The President started the meeting by making it clear that he would not accept any package that did not extend the debt limit through the 2012 elections. He then laid out three options: The group could try to work out a small package of $2 trillion in deficit reduction, a medium sized package of $3 trillion to $3.5 trillion along the lines of what Vice President Joe Biden’s working group discussed before talks fell apart last week, or a grand bargain totaling $4 trillion to $4.5 trillion in savings.

The leaders, including Senators Harry Reid, Mitch McConnell, Dick Durbin and Jon Kyl, and Reps. Nancy Pelosi, Eric Cantor and Steny Hoyer, went around the room stating their preferences. All of them picked either the medium or large option. Although the 90-minute meeting did not include discussion of how to achieve such a deal, Obama invited the group back for another session at 1 p.m. on Sunday. Dress casually, the President advised, they are going to be there a while.

Emerging from the meeting, Obama made brief remarks at the White House. “I thought it was a very constructive meeting,” he told reporters. “I want to emphasize that nothing is agreed to until everything is agreed to. And the parties are still far apart on a wide range of issues. But, again, I thought that all the leaders here came in a spirit of compromise, in a spirit of wanting to solve problems on behalf of the American people. Everybody acknowledged that the issue of our debt and our deficit is something that needs to be tackled now. Everybody acknowledged that in order to do that, Democrats and Republicans are going to be required in each chamber. Everybody acknowledged that we have to get this done before the hard deadline of August 2nd to make sure that America does not default for the first time on its obligations. And everybody acknowledged that there’s going to be pain involved politically on all sides, but our biggest obligation is to make sure that we’re doing the right thing by the American people, creating an environment in which we can grow the economy and make sure that more and more people are being put back to work.” No other participants commented after the meeting.
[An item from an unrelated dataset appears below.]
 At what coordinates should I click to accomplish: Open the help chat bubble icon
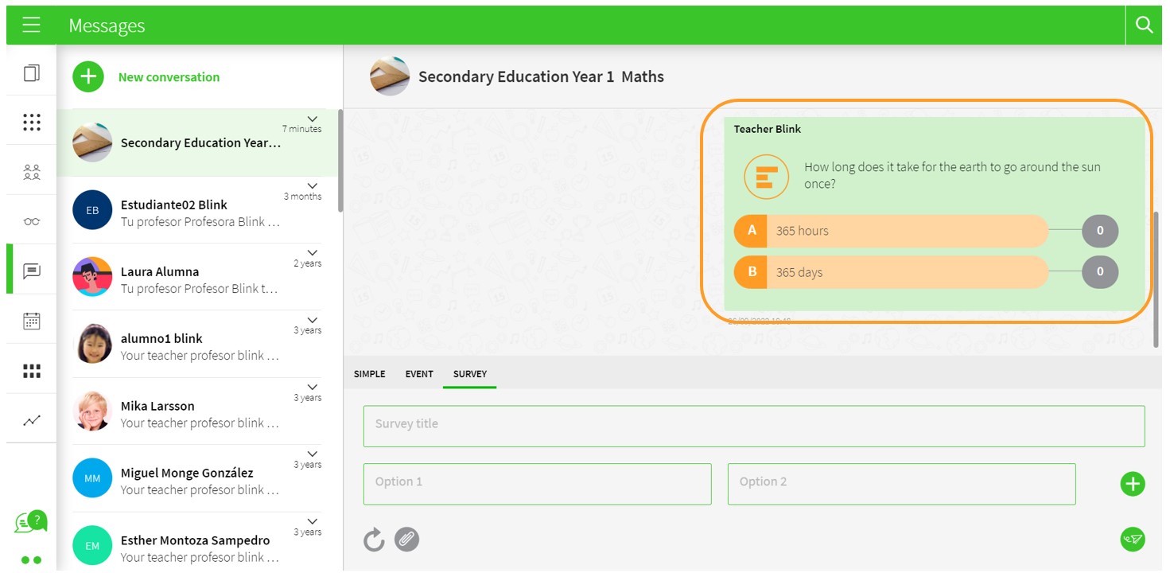pos(30,522)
Meanwhile, on Capitol Hill, reporters quizzed Senators and House members about what was going on. No one, of course, had any idea. Lawmakers shrugged and said they only knew what they read. “I know about as much as you do and that’s what I read in the New York Times this morning, which I read probably about the same time you did,” Rep. John Larson of Connecticut, chairman of the House Democratic Caucus, told Politico’s Jake Sherman.

Rep. Pete King said that Boehner told the Republican conference Thursday morning that there is “a better than 50-50 chance that a deal will be reached in the next 48 hours.” “The Speaker seemed upbeat,” King continued. “He said he didn’t want to get into specifics so as not to step on the negotiations, but that we should trust him that he will not agree to tax hikes. And I do.”

On the Democratic side, House Minority Leader Nancy Pelosi and Minority Whip Steny Hoyer were not having such an easy time. At a morning meeting with their caucus, House Dems gave them them an earful about rumors that Obama may agree to cuts to Social Security and Medicare benefits — essentially “chaining” them to the Consumer Price Index. “What, a President triangulate?” Larson asked with mock sincerity. “Well, I never. Of course Presidents triangulate. But we have let him know our position on Social Security and Medicare and I think he understands that.”

The fact of the matter is, no one knows what a deal could look like except for Obama and Boehner. Will it include cuts to Medicare and Social Security? Will it include a pledge to deal with tax reform immediately following an agreement? No one will know more until Sunday, when the leaders sit down to hash out what an agreement might look like. Until then, everything else is speculation.